That Was The Week That Was

Here…

• I’m not sure that I’m right and David Gushee is wrong about the need for an evangelical “divorce.” But at least he hopes that that’s the case.

• It doesn’t sound like the situation at Mount St. Mary’s University is done developing. But I suggested what we should — and shouldn’t — learn from it.

• And if you didn’t happen to attend my talk on hope and history last week at my high school alma mater, don’t worry. YouTube has been invented.

…There and Everywhere

Bowler, Blessed• If you missed historian Kate Bowler’s incredibly moving essay on “Death, the Prosperity Gospel and Me,” click this link and don’t worry too much if you forget to come back here.

• The two most fascinating posts I read all week had to do with Korean Christianity. First, Karen Johnson’s interview with Rebecca Kim about Korean missionaries to the United States in the late 1970s who focused on converting white students, hoping they “would help restore America to what [the missionaries] saw as its former commitment to Christ.”
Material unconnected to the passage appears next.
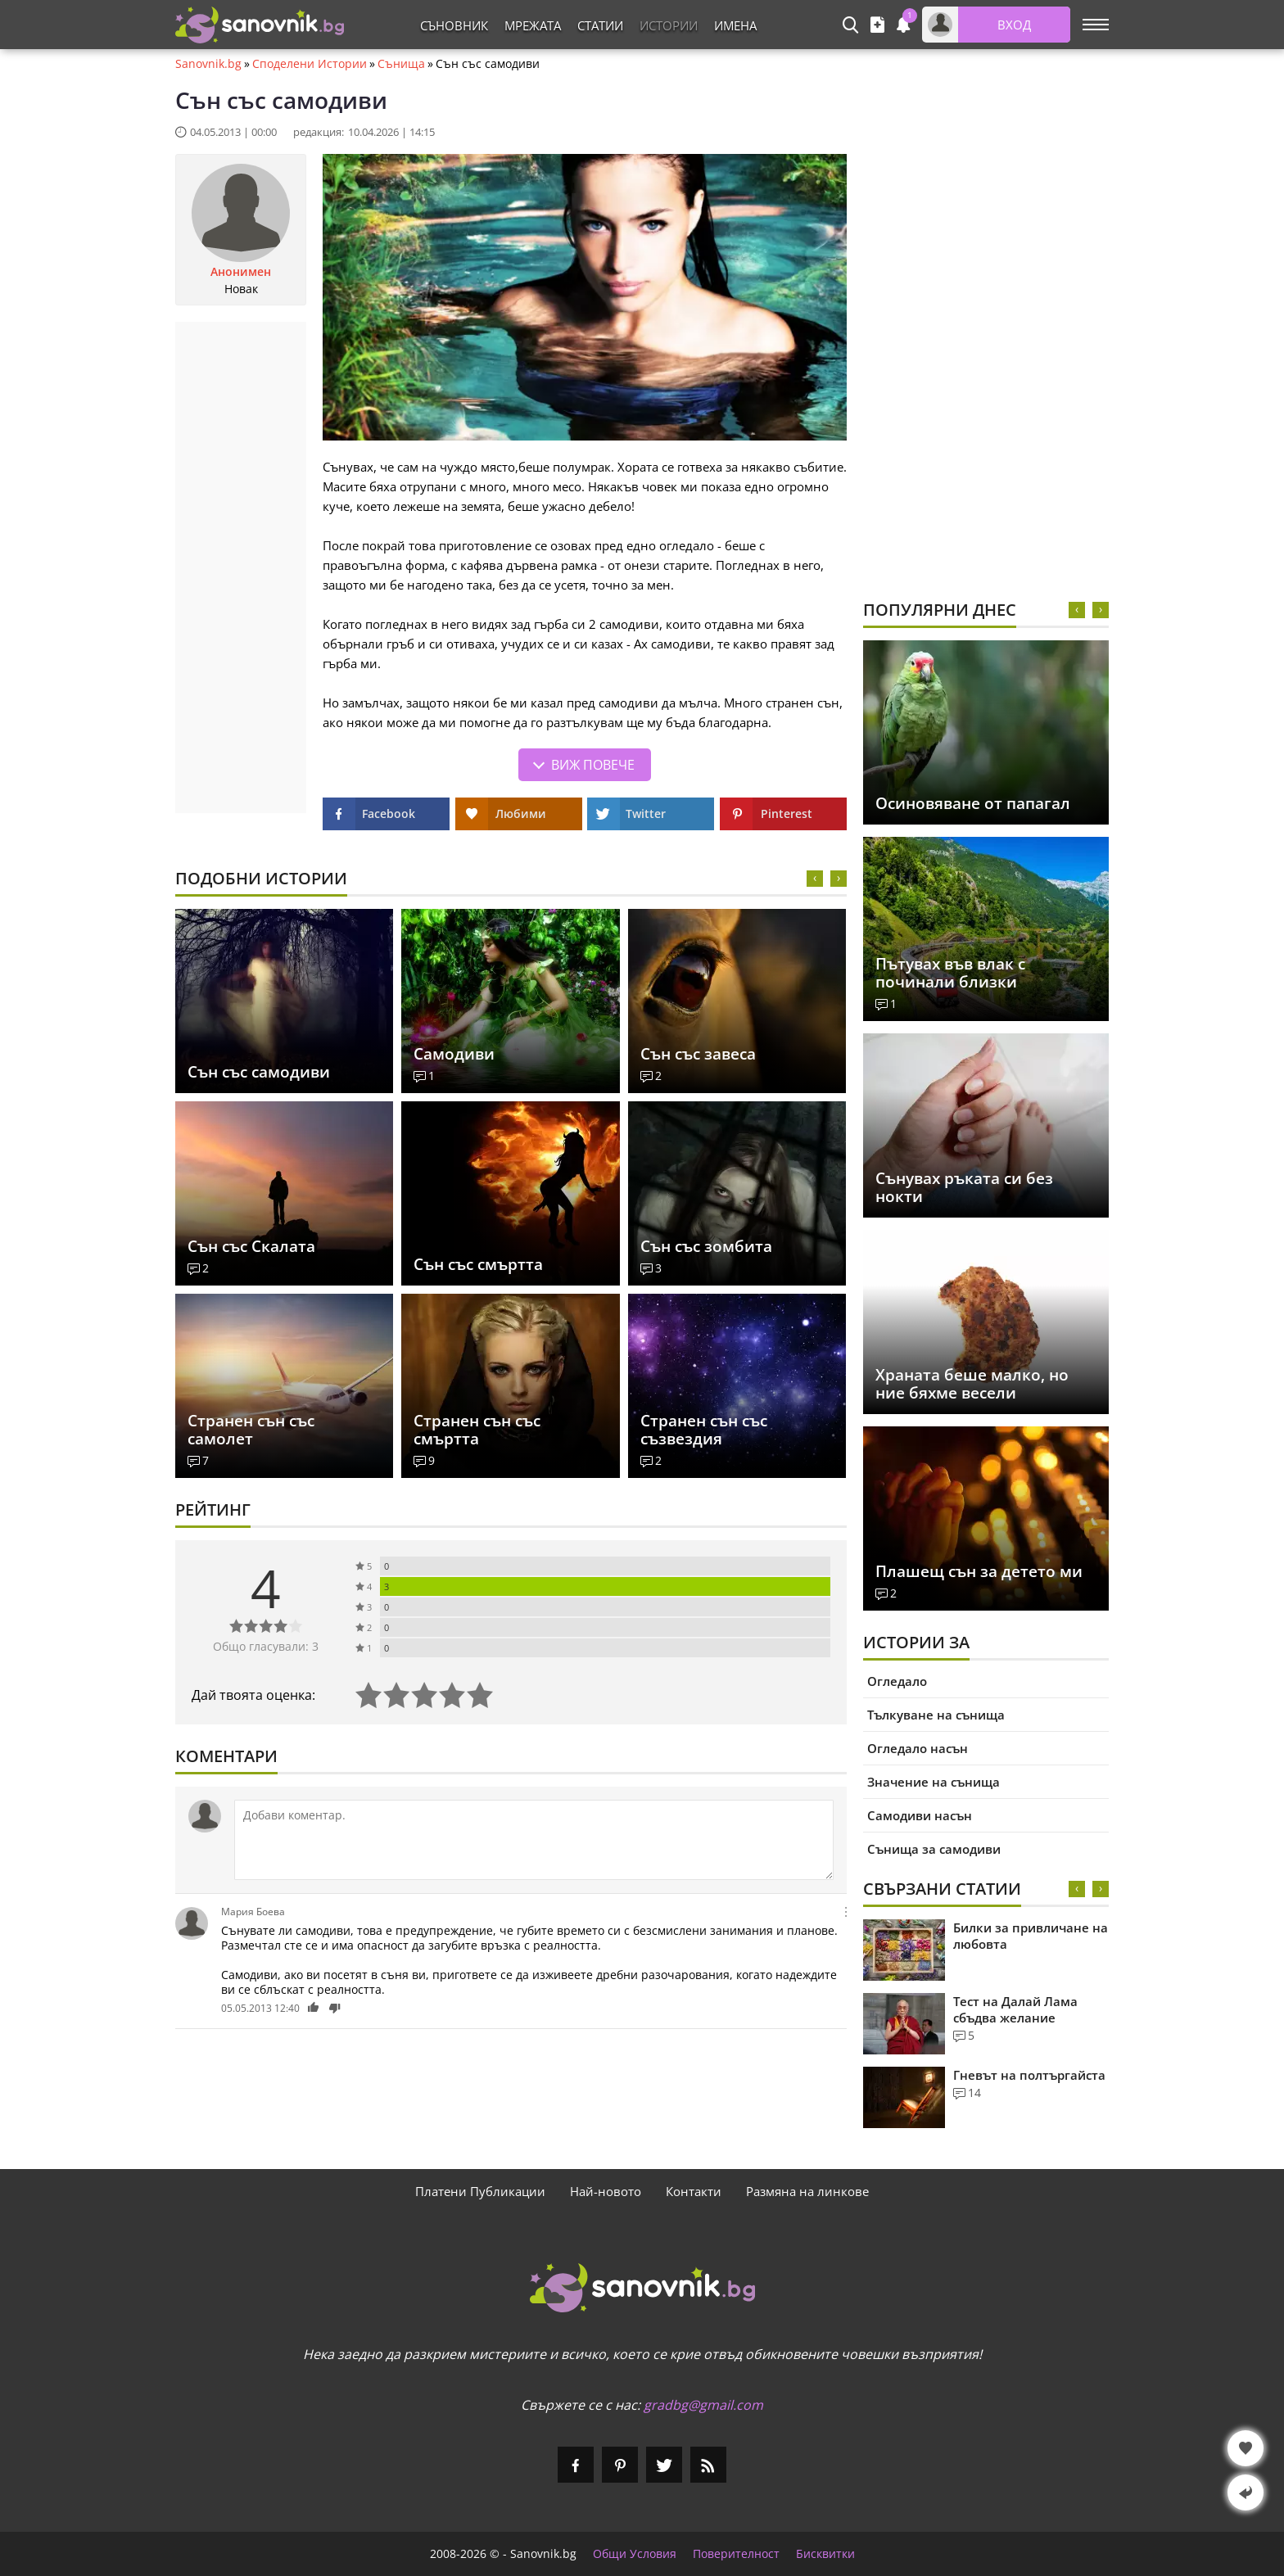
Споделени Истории (309, 63)
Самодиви (454, 1053)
• Second, David Swartz’s eye-opening account of Christian pacifism in South Korea, whose government is responsible for imprisoning over 90% of the conscientious objectors imprisoned worldwide. I’m not a pacifist, but I echo David’s argument: “A principled pacifism grounded in Jesus’s Sermon on the Mount and Paul’s writings in Romans is a long-standing theological tradition within Christianity… It is a conclusion based in conscience, not cowardice. It should be honored if not agreed with.”

• I’ve been using excerpts from Martyrs Mirror in church history and Reformation history courses for a while now, so I’m eager to read David Weaver-Zercher’s social history of that famous Anabaptist martyrology.
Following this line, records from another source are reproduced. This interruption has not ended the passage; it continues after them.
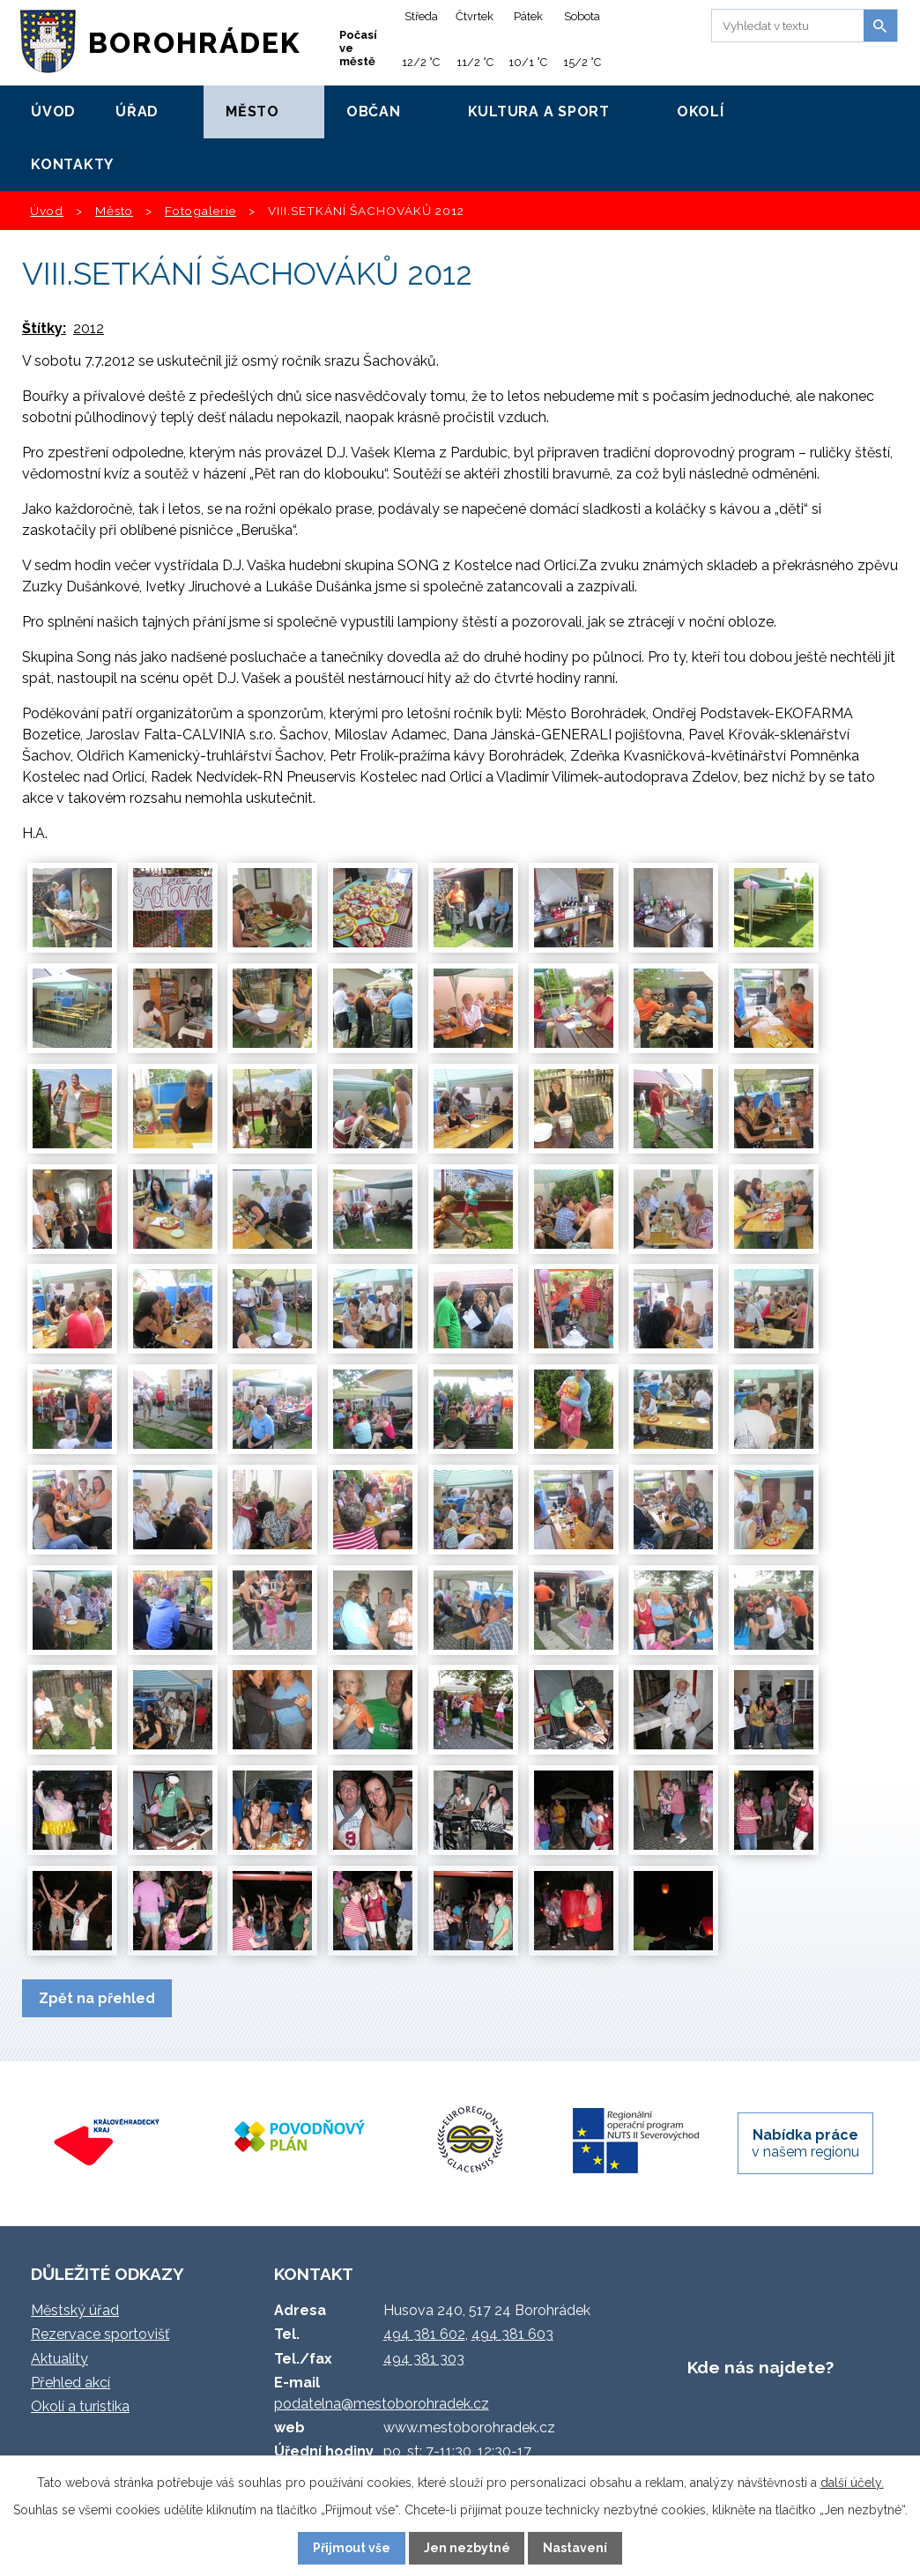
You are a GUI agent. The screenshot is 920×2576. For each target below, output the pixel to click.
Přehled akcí (70, 2382)
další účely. (852, 2483)
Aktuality (59, 2358)
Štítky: (44, 328)
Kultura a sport (539, 111)
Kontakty (72, 164)
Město (252, 111)
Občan (373, 111)
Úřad (137, 111)
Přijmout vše (351, 2548)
• Then one more link from that branch of Christianity: the Mennonite Church USA continues to wrestle with the meaning of “forbearance” in the ongoing debate over human sexuality.

One more response to the notion that conservative and progressive evangelicals should go their separate ways: “Rock stars can say ‘See you later’ when they leave the stage, but Christians should never say anything of the kind. If we are going to spend eternity together, we must try as hard as possible to stay together.”

Don McLanen and Branch Rickey
McClanen (2nd from right) next to baseball pioneer Branch Rickey (far right) – Fellowship of Christian Athletes Archives

• Eulogizing Don McClanen, founder of the Fellowship of Christian Athletes, Paul Putz reflected on a challenge that often confronts people in our guild: “A historian is supposed to keep a critical distance from his or her subjects of study, and I like to think that I follow that standard. Yet when I saw the news, I couldn’t help feeling a sense of loss for a man I never met, a man I know only through dusty letters written long ago.”

• Is humanity improving? Philosopher Leif Renar offered a kind of optimism: “The world now is a thoroughly awful place — compared with what it should be. But not compared with what it was.”

• One historian’s experience teaching a popular history of World War I left him wondering about the future of reading in history and other college courses: “Students who come to college unable to read very well can be taught to read better; can students who can already read be encouraged to really become readers? More particularly, can those who take required History courses as college freshmen become and remain literate and critical students of History?”

• Ten years ago this July, my wife and I spent a few days on Cape Breton Island as part of our honeymoon in Nova Scotia. Little did we know that we were visiting the future site of an American colony!

• Greg Carey’s arguments for keeping tenure in seminaries seem compelling for colleges and universities as well.

• If you wondered why I argued for the benefits of shared governance in my own Mount St. Mary’s post, read this essay by former college president Susan Resneck Pierce: “Today, when institutions are confronting economic pressures, changing demographics and growing public skepticism about whether higher education is worth its cost, collaboration among the faculty, administration and board is more essential than ever.”

• One other factor driving up college tuition: falling college rankings.